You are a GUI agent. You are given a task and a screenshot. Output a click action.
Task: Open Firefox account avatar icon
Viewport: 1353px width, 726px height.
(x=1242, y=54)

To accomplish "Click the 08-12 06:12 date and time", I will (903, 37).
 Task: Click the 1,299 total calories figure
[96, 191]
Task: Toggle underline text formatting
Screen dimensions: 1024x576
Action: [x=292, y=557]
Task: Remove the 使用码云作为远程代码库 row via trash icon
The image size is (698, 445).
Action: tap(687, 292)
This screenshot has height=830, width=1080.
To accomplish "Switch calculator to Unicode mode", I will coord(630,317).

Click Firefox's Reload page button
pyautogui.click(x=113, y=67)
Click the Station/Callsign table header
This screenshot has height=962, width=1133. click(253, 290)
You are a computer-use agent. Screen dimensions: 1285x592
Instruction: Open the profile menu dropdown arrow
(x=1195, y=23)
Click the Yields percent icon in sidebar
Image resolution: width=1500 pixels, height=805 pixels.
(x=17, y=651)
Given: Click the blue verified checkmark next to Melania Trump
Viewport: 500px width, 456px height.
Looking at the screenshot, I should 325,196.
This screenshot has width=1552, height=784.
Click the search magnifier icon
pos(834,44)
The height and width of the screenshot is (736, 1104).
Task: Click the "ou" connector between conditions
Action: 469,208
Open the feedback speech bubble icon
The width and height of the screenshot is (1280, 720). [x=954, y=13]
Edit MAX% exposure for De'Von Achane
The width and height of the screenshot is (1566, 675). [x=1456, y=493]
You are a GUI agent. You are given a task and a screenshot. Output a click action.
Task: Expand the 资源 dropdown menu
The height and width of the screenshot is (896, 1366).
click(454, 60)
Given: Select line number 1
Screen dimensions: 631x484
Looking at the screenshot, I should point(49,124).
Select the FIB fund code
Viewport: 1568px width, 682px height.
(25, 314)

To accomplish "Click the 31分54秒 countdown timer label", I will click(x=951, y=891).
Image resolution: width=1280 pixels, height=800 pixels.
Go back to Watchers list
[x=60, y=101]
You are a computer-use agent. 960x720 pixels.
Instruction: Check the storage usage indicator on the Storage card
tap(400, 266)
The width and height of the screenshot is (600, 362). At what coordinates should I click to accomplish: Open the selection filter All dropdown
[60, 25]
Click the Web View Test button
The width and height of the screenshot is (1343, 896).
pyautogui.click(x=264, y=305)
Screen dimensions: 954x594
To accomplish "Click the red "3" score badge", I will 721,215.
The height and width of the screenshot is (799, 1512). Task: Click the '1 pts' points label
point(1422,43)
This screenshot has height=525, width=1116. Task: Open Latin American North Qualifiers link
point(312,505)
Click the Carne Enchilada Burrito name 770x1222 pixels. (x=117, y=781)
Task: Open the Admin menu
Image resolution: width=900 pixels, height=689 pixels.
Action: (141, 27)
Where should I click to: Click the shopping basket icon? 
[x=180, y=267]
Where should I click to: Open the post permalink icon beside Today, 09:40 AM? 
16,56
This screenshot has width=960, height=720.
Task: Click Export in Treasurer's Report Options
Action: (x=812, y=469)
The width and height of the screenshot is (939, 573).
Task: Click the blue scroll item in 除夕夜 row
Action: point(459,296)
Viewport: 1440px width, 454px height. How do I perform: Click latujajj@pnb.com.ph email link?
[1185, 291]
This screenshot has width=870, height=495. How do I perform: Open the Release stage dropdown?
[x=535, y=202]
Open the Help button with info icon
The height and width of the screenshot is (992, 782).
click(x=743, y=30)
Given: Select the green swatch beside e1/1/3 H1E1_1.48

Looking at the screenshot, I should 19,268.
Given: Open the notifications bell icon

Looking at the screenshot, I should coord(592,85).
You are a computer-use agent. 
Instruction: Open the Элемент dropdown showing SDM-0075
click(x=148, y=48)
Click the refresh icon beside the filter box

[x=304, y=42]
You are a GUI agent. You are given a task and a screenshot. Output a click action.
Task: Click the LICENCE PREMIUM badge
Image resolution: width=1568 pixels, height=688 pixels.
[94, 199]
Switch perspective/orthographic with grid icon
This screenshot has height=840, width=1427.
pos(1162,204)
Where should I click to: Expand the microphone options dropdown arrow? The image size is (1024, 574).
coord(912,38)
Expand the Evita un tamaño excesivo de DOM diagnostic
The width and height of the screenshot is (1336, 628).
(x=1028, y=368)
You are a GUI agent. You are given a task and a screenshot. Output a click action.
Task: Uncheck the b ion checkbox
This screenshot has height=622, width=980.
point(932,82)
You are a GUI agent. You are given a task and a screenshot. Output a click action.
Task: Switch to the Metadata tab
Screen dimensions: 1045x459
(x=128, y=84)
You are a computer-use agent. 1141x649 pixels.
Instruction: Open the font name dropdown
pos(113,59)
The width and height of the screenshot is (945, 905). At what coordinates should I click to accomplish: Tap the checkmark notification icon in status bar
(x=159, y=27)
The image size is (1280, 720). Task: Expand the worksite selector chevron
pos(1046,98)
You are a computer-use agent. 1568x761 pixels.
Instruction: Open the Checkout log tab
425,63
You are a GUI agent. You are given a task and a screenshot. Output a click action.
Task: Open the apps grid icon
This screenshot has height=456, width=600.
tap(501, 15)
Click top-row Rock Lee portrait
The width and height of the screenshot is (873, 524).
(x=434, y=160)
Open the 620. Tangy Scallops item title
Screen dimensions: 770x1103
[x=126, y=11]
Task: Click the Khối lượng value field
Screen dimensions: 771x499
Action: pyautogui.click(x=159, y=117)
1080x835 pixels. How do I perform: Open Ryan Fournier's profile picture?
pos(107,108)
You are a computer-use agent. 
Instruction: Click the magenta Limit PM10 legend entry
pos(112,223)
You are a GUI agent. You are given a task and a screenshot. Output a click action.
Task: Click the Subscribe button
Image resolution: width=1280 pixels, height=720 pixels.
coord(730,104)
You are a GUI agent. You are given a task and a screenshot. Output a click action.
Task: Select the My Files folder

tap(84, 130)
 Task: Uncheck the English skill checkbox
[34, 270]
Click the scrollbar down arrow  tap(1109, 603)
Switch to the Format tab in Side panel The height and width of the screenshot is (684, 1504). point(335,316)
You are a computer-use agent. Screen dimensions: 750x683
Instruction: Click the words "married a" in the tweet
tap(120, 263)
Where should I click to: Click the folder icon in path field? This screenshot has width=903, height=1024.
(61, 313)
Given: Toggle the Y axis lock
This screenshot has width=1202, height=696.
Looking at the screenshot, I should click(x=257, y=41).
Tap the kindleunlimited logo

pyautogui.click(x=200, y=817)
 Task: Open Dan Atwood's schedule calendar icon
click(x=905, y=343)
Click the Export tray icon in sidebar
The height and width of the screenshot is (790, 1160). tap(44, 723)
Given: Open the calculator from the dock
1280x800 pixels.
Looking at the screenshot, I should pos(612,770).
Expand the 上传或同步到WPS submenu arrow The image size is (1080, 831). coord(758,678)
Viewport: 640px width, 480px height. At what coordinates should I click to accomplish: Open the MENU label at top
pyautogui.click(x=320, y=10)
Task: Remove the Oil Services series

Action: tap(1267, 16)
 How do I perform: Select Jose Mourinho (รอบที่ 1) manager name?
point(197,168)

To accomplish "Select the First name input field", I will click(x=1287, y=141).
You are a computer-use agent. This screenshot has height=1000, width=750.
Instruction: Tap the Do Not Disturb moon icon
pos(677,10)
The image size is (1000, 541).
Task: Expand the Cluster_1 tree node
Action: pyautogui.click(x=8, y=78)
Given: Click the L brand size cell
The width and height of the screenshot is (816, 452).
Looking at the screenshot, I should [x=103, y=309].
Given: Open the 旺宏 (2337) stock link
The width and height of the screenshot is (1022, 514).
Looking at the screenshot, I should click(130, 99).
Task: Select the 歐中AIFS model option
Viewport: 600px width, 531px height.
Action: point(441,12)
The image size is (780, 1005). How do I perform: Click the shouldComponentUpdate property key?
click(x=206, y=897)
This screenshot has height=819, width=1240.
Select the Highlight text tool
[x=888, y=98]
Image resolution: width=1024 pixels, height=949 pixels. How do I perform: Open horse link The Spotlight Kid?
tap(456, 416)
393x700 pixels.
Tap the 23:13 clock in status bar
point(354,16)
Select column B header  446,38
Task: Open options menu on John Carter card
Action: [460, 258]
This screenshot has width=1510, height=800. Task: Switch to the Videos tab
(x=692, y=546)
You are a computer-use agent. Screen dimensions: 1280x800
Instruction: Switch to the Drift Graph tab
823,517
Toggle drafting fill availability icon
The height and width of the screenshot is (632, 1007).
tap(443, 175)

------------

=== WHAT YOU ARE ASKED TO DO ===
Scan the entries above and return each line that holds "calculator".

=== OUTPUT OF THE EXERCISE ===
To accomplish "Switch calculator to Unicode mode", I will coord(630,317).
Given: Open the calculator from the dock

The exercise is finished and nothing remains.